Heiße ich Parallelgesellschaften, radikale Religiösität, und was sonst noch so als Vorwurf kam, gut?
Nope. Keinesfalls.
Ist meine methodische Kritik ein Versuch die Existenz radikaler Phänomene vom Tisch zu wischen, wie von manchen behauptet?
Nein. Was auch immer bei einer korrekt gemachten Studie rauskommt: Die Ergebnisse sind – unabhängig von persönlichen und politischen Vorlieben – zu akzeptieren, da man es mit Fakten zu tun hat, die soziale Perspektiven und Ausschnitte beleuchten.
Die Bandbreite diesbezüglicher Phänomene ist groß. Probleme im Bereich von Kinderbetreuungseinrichtungen sind existent, wie in der Langversion geschrieben. Diese lassen sich aber meiner Felderfahrung nach (d.h. nicht empirisch abgesichert) auf die enorme Steigerung der Anzahl von Gruppen und nicht nur auf die islamischen Gruppen zurückführen.
Arbeiten, wie die ‚Vorstudie‘, suggerieren aber, dass alle islamischen Kigas und Kindergruppen ein Problem darstellen – und dabei kann aber eine Arbeit dieser Qualität darüber keine Aussagen treffen. Das halte ich für gefährlich und unethisch. Daher der Blogpost dazu.
Würde ich selbst an einer Studie zu Kinderbetreuungseinrichtungen mitarbeiten?
Was für eine Frage. Natürlich. 😉
Ist das die Motivation zu den Blogposts gewesen?
Nein. Siehe oben.
Bis vor kurzem hätte ich das auch nicht machen können, weil ich selbst im Feld aktiv war (Kindergruppen-, dann Schulobfrau). Inzwischen würde das, weil ich nicht mehr aktiv Teil des Feldes bin, zwar funktionieren. Dafür braucht es aber Zeit und Ressourcen, die ich im Moment gar nicht hätte.
Qualifikationsgrundlage meiner methodischen Kritik?

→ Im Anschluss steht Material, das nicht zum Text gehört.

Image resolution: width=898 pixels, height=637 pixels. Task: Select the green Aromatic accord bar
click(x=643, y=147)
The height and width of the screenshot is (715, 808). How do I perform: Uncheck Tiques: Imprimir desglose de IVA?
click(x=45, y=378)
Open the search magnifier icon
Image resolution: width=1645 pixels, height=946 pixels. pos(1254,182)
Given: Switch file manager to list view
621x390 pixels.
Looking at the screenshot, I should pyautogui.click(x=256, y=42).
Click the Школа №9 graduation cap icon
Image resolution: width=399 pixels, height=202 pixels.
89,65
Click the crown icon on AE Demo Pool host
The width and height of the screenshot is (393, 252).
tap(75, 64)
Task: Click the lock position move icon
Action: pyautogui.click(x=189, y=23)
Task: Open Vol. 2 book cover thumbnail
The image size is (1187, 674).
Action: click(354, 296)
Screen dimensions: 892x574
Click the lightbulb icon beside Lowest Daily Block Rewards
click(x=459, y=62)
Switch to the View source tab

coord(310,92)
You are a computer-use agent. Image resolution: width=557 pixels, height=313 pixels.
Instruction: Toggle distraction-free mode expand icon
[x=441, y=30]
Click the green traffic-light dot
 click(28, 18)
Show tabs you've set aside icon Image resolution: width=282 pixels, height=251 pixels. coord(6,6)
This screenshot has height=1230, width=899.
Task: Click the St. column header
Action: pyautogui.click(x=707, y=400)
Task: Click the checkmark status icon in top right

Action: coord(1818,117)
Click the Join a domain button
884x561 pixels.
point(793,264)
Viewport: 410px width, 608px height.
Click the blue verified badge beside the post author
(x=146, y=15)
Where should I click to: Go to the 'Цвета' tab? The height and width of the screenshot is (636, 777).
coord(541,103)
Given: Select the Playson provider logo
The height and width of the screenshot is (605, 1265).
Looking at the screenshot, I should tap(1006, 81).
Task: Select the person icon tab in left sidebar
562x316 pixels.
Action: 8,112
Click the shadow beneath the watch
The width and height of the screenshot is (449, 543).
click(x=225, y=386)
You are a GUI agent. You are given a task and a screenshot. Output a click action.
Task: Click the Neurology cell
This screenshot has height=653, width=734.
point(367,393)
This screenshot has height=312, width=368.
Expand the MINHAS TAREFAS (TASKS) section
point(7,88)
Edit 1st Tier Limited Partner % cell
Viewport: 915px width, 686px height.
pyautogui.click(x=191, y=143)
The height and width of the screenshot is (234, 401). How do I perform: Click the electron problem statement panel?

Eigentlich wäre das ja einfach ergooglebar und auch in meiner Scienceblogkurzbio steht dazu etwas drin. 😉 Aber falls es jemanden tatsächlich genauer interessiert:
Ich arbeite seit Ende der 90er als Sozialwissenschafterin, habe ursprünglich Publizistik und Kommunikationswissenschaft studiert, damals noch mit einem Nebenfach, bei mir war das eine Kombi aus Soziologie, Politikwissenschaft und weiteren Studienrichtungen. Ende der 00er Jahre kamen zwei Jahre in einem Postgraduatelehrgang am IHS Soziologie dazu. Einige Ausbildungen zu Training und Beratung habe ich auch hinter mir und bin auch Teil der ÖGGO, der Gesellschaft für Gruppendynamik und Organisationsberatung.
Während des Studiums war ich als Tutorin tätig, aus der Zeit stammt der Start meines Methodenschwerpunkts, ich habe mit em. a.o. Univ.-Prof. Vitouch gearbeitet. Seit 2001 unterrichte ich angestellt als Lektorin an der Uni Wien am Institut für Publizistik, inzwischen auch an der TU Wien, an der ich auch mal Assistentin war. Lehraufträge an der SFU oder in Krems waren in Lauf der Jahre auch dabei.
Meine erste Lehrbeauftragung war die Einführung in die empirische Sozialwissenschaft, die Methodeneinführungsvorlesung, damals parallel zu Kollegen Vitouch. Im Lauf meiner beruflichen Tätigkeit folgte eine intensive Auseinandersetzung mit qualitativen Methoden – insbesondere der Grounded Theory und der dokumentarischen Methode. Ich habe zur qualitativen Forschung eine Vorlesung entwickelt, die ich aktuell halte. Ebenso halte ich eine LV zu Forschungsmanagement und im Sommersemester die Einführungsvorlesung zur Medienpädagogik im Audimax (eins meiner Forschungsfelder) und LVs zu Arbeitstechniken, gruppendynamischen Strategien und interner Organisationskommunikation. In der Lehre verbinden sich so meine wissenschaftlichen Arbeitsfelder mit Trainings- bzw. Beratungstätigkeiten. (Alles im Vorlesungsverzeichnis der Uni Wien nachrecherchierbar.)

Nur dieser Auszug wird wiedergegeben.